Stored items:
+-------+

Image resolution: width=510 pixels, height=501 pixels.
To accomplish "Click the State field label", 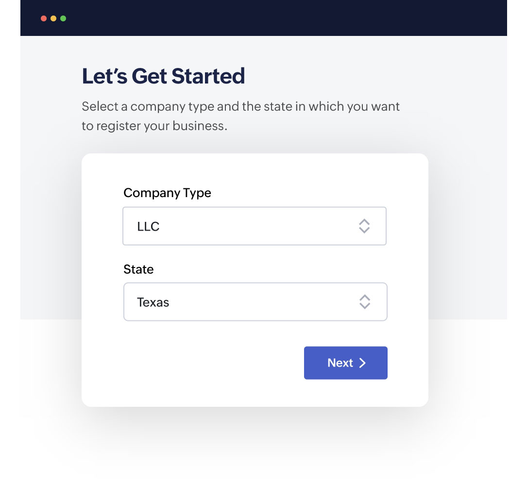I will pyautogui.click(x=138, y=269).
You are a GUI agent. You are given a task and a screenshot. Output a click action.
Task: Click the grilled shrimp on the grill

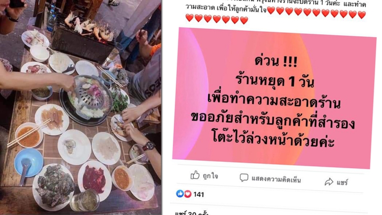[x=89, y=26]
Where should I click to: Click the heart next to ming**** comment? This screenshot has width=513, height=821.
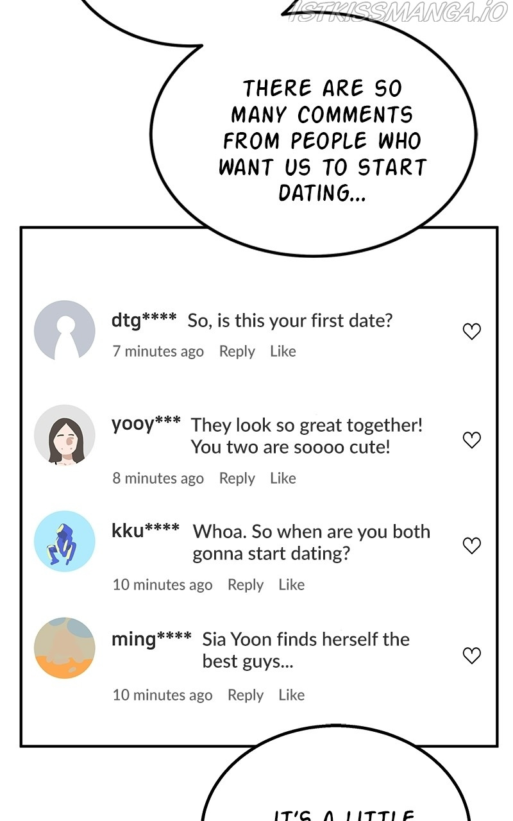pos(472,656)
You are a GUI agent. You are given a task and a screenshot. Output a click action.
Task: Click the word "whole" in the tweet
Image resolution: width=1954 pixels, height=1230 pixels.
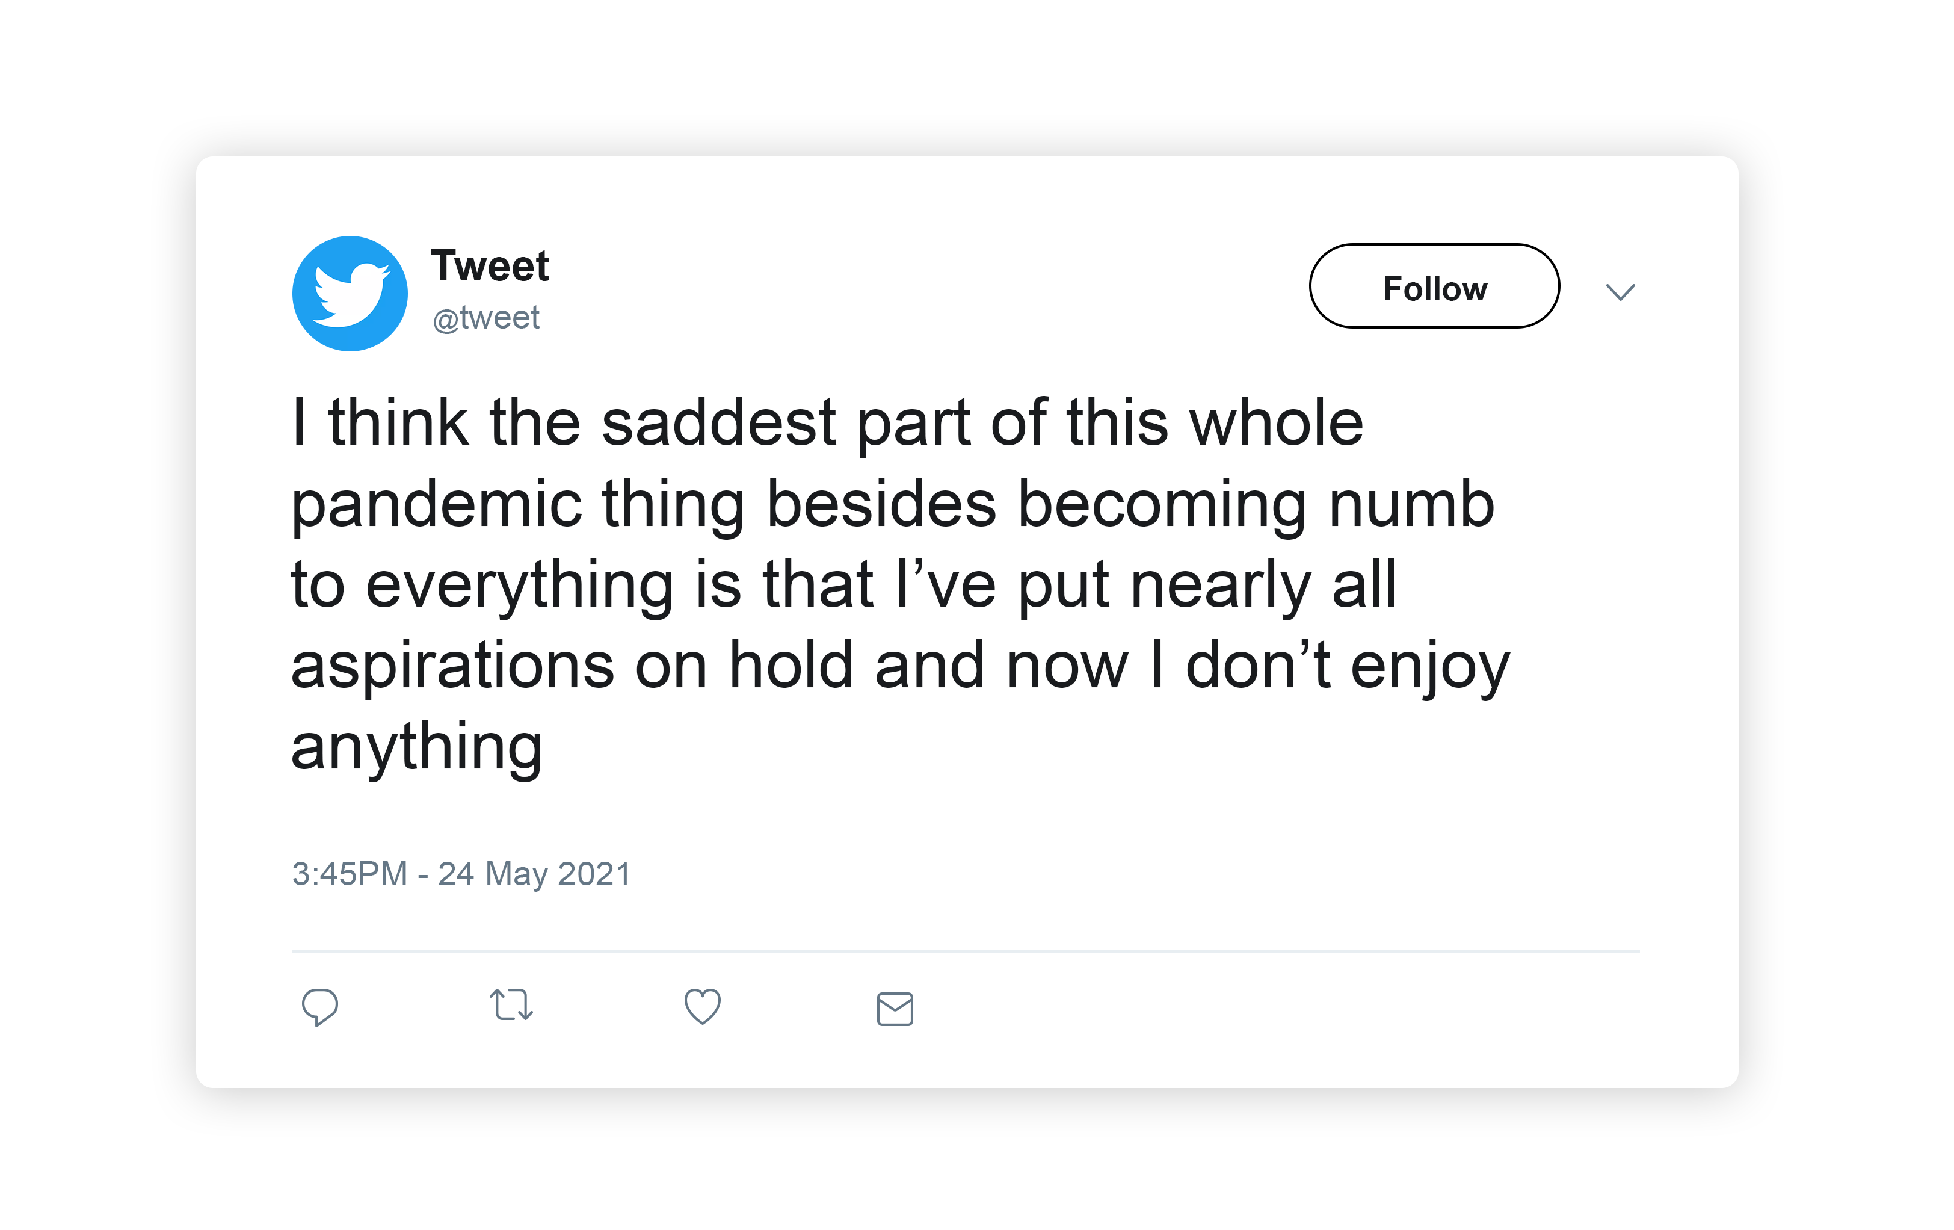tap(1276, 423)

+-------+

About this exercise: All lines from the one containing "Image resolution: width=1954" through the end of the data are to be restated exactly, with nothing else and without the pictures.

The answer:
Image resolution: width=1954 pixels, height=1230 pixels.
tap(1276, 423)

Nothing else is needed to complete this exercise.